What you should do:
In the records below, convert the lines from the one containing "Task: Select the Terminal row" through the one containing "Click the countdown", both included, into a JSON list of strings with one string per line. Skip blank lines.

Click-target data:
+++

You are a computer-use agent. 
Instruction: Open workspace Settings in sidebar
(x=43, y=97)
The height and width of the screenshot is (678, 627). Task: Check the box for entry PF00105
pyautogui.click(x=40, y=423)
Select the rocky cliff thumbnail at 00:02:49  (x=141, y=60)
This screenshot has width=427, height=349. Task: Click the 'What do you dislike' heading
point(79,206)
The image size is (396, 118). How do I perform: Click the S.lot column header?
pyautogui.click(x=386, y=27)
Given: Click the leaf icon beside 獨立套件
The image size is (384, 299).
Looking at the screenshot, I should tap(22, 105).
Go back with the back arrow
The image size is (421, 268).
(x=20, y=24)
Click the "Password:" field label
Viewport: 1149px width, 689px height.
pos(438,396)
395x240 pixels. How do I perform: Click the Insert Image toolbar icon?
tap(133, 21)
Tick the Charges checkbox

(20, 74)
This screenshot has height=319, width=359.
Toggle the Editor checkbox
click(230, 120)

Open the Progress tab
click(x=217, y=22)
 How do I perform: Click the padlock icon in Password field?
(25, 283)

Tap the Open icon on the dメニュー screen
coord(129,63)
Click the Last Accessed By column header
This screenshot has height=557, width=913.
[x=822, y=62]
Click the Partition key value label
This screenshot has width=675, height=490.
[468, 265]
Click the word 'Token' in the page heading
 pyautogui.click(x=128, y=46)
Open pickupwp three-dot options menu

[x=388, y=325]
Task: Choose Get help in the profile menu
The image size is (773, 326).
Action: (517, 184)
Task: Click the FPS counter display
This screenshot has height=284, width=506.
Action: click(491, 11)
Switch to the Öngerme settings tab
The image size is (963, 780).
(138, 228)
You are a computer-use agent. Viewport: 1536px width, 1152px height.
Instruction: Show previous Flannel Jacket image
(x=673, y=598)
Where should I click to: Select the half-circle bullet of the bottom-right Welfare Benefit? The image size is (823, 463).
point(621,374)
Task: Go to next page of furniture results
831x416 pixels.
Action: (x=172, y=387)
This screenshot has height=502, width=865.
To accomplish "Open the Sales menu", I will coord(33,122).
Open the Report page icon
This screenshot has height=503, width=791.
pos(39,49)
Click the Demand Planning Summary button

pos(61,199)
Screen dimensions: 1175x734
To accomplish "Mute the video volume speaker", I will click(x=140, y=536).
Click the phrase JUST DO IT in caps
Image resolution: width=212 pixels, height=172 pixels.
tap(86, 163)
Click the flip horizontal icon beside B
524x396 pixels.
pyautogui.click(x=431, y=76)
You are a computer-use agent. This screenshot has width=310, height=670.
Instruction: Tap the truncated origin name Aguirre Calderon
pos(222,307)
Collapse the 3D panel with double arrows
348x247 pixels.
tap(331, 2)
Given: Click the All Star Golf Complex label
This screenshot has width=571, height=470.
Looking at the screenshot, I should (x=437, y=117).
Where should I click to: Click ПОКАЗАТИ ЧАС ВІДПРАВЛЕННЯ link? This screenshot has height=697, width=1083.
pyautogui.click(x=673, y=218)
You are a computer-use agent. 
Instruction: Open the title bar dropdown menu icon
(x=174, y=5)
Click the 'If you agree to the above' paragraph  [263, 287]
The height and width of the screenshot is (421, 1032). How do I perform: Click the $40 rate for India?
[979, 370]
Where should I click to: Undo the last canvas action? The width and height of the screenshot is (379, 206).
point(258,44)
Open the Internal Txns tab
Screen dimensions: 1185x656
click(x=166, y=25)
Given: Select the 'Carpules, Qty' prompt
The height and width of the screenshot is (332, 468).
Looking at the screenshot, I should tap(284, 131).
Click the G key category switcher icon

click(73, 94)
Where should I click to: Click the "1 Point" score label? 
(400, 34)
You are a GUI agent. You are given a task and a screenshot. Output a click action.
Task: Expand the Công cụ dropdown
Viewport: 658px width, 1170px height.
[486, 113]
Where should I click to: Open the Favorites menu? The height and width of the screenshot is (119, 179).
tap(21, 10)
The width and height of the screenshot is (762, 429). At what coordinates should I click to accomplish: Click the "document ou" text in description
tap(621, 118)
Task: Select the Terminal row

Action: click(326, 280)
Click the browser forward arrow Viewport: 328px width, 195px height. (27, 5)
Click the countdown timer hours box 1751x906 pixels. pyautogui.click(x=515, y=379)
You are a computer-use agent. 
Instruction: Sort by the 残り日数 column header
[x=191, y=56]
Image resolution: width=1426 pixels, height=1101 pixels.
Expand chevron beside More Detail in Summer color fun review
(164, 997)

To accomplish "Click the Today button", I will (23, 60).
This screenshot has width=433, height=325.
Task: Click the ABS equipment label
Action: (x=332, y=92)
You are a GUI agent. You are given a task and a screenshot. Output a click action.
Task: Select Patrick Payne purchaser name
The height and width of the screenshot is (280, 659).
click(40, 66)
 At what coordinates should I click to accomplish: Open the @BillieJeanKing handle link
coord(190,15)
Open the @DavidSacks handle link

+++

Solution for this problem:
[
  "Task: Select the Terminal row",
  "Action: click(326, 280)",
  "Click the browser forward arrow Viewport: 328px width, 195px height. (27, 5)",
  "Click the countdown timer hours box 1751x906 pixels. pyautogui.click(x=515, y=379)"
]